[ОТРЫВОК]:
Шрифт:
Закладка:
Но похоже, Пушкин все же по-своему — молился. В этом же 1835 году он пишет «Пир Петра Великого», где радостно и просветленно восхваляется милосердие царя. Несомненно, был у этих стихов и конкретный повод: исполнялось десять лет декабрьского восстания и ожидалась царская амнистия. По традиции, восходящей к 1826 году, Пушкин надеется воздействовать на Николая через уподобление его великому предку и пробудить в нем волю к милосердию. И действительно, в декабре 1835 года была провозглашена частичная амнистия, в частности, Кюхельбекер был переведен на поселение в Южную Сибирь. И первый, январский номер «Современника» выходит со стихотворением Пушкина, звучащим при этих обстоятельствах как прозрачное благодарение и хвала милосердию нынешнего царя. Однако устойчивая традиция воспевания милосердия Петра (за исключением «Медного всадника» и «Истории Петра Великого»), возобновляемая и в 1835 году, когда Пушкин уже знает о Петре всё, говорит за то, что поэт перед судом истории, перед лицом Судьбы и Святого Провидения, как бы хотел обратить внимание на светлую сторону привлекавшей и ужасавшей его личности, вознести поэтическую молитву за его «железную» и «сломленную» душу.
* * *
После несостоявшейся «творческой осени» в Михайловском, окончательно лишенный хотя бы оазисов «покоя и воли», Пушкин возвращается в Петербург, в его «дух неволи», обернувшийся крепостной пожизненной зависимостью от царя. А впереди — тридцатисемилетие. И после возвращения в его письмах к душевно близким людям прорываются отдельные фразы, говорящие об отвращении от жизни и ожидании конца.
Хотя жизнь и «сладкая привычка», однако в ней есть горечь, делающая ее в конце концов отвратительной, а свет — мерзкая куча грязи (Осиповой, около 26 октября 1835).

[ЗАПИСИ]:
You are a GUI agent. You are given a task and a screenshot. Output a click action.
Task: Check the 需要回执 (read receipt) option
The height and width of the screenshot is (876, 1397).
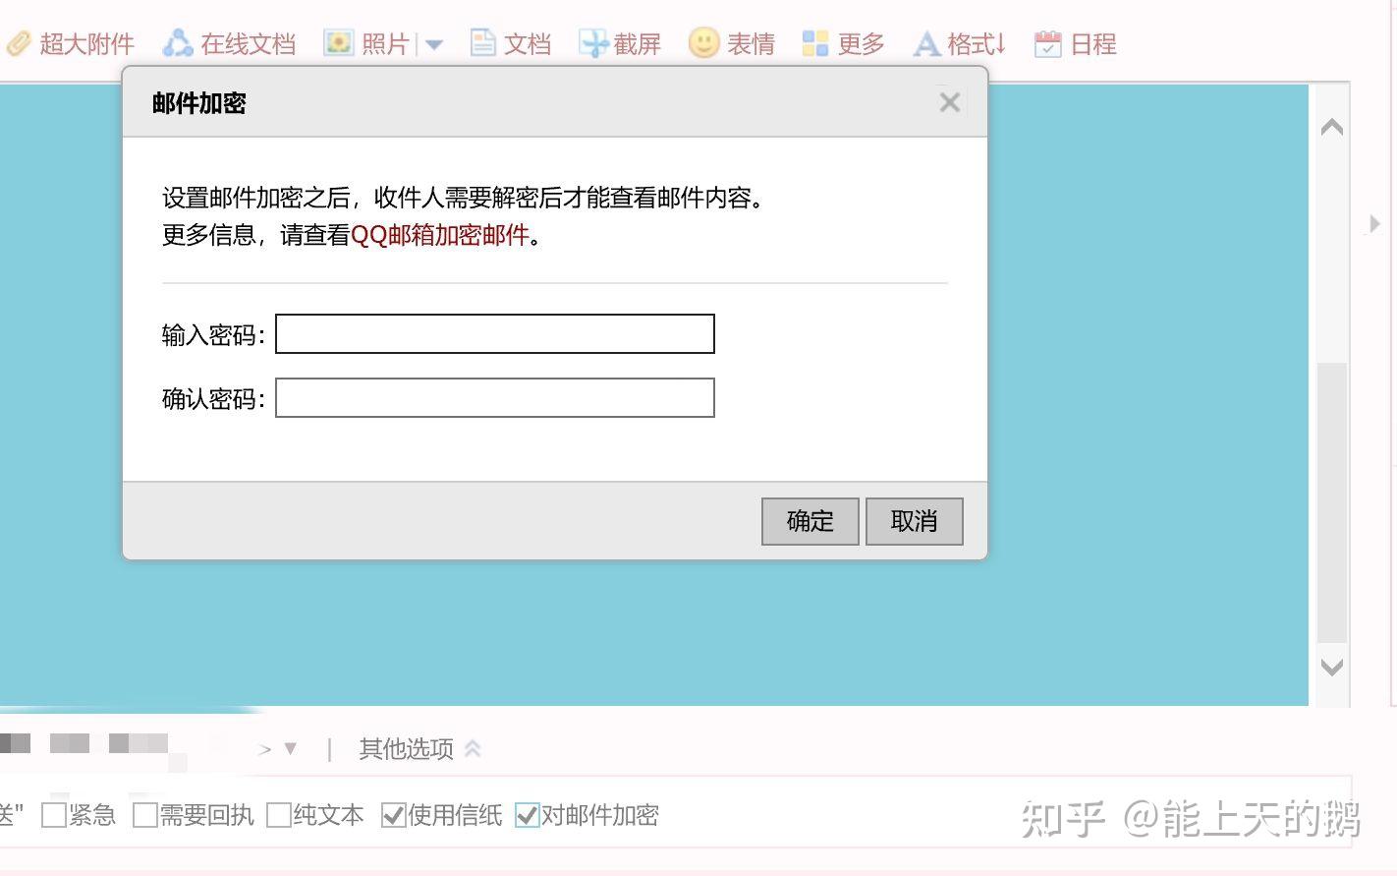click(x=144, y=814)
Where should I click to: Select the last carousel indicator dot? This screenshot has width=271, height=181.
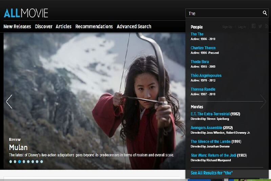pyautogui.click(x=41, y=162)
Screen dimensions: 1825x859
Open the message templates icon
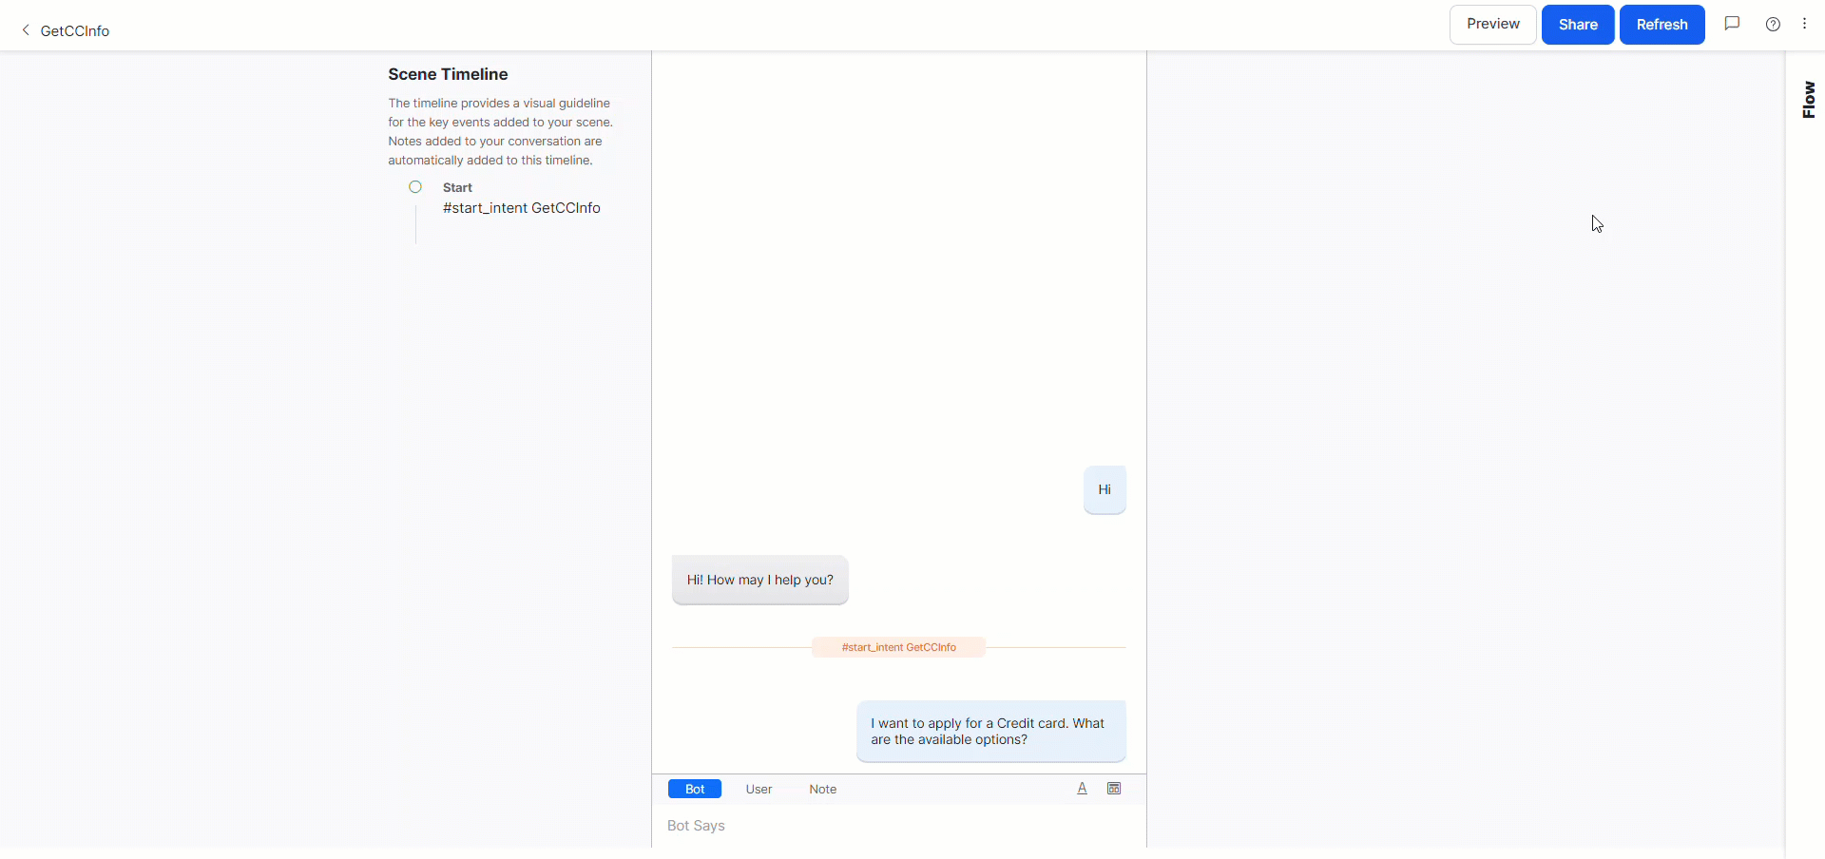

...

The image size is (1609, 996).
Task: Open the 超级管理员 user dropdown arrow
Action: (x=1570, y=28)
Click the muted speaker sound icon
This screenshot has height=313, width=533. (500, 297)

--

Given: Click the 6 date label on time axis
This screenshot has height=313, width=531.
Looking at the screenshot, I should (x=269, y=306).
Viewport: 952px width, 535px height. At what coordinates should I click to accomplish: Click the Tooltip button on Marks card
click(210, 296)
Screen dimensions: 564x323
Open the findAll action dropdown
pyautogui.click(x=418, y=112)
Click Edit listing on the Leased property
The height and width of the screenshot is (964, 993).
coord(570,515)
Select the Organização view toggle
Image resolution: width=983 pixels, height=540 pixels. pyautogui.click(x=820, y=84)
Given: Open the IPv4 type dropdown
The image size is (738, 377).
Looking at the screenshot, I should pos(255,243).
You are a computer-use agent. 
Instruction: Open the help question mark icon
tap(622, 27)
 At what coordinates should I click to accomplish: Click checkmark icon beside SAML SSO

[ЗАДАНИЯ]:
- 1) Перепишите слово в слово часть отрывка о Пушкине, начиная с «Хотя жизнь и» и заканчивая «26 октября 1835).».
- 2) В записях возьмите строки, начиная со строки, где стоит «Screen dimensions: 1825x859», и заканчивая строкой, где стоит «Open the message templates icon». Напишите только их заново, поставив «reply templates» вместо «message templates» и больше ничего не трогая.

[ОТВЕТЫ К ЗАДАНИЯМ]:
- 1)
Хотя жизнь и «сладкая привычка», однако в ней есть горечь, делающая ее в конце концов отвратительной, а свет — мерзкая куча грязи (Осиповой, около 26 октября 1835).

- 2)
Screen dimensions: 1825x859
Open the reply templates icon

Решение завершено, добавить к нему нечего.